### DATASET ROWS
---
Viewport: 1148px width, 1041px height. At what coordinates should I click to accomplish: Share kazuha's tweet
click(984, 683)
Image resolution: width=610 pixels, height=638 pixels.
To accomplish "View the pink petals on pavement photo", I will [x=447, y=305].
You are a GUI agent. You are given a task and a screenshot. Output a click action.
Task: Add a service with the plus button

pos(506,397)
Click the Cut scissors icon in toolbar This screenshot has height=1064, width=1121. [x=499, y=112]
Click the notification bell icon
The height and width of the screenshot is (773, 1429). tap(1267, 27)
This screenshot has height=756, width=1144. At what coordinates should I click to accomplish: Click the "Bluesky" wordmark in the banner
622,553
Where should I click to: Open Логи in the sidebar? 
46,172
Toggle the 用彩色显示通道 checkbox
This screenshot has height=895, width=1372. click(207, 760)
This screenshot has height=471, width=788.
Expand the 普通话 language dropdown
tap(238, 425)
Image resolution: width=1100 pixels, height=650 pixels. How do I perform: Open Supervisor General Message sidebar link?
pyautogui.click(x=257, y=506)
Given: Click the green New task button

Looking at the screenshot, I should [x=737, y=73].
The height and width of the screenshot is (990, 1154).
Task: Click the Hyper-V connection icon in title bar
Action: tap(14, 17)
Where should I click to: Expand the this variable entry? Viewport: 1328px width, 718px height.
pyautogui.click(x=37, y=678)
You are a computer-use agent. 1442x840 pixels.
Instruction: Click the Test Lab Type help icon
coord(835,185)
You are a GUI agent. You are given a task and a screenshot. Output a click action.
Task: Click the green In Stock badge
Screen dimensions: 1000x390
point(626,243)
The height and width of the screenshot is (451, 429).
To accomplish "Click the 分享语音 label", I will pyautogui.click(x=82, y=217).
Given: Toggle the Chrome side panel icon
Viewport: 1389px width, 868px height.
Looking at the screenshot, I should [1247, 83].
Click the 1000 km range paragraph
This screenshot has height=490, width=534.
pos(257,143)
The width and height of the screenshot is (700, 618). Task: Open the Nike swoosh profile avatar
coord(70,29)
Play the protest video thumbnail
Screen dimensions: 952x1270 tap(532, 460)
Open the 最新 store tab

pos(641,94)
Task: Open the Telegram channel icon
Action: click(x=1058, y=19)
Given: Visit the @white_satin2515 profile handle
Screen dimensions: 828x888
---
Copy out the items word for word, starting at their first line and stopping after the line that contains "Action: tap(14, 17)".

Viewport: 1148px width, 1041px height. At what coordinates should I click to accomplish: Share kazuha's tweet
click(984, 683)
Image resolution: width=610 pixels, height=638 pixels.
To accomplish "View the pink petals on pavement photo", I will [x=447, y=305].
You are a GUI agent. You are given a task and a screenshot. Output a click action.
Task: Add a service with the plus button

pos(506,397)
Click the Cut scissors icon in toolbar This screenshot has height=1064, width=1121. [x=499, y=112]
Click the notification bell icon
The height and width of the screenshot is (773, 1429). tap(1267, 27)
This screenshot has height=756, width=1144. At what coordinates should I click to accomplish: Click the "Bluesky" wordmark in the banner
622,553
Where should I click to: Open Логи in the sidebar? 
46,172
Toggle the 用彩色显示通道 checkbox
This screenshot has height=895, width=1372. click(207, 760)
This screenshot has height=471, width=788.
Expand the 普通话 language dropdown
tap(238, 425)
Image resolution: width=1100 pixels, height=650 pixels. How do I perform: Open Supervisor General Message sidebar link?
pyautogui.click(x=257, y=506)
Given: Click the green New task button

Looking at the screenshot, I should [x=737, y=73].
The height and width of the screenshot is (990, 1154).
Task: Click the Hyper-V connection icon in title bar
Action: tap(14, 17)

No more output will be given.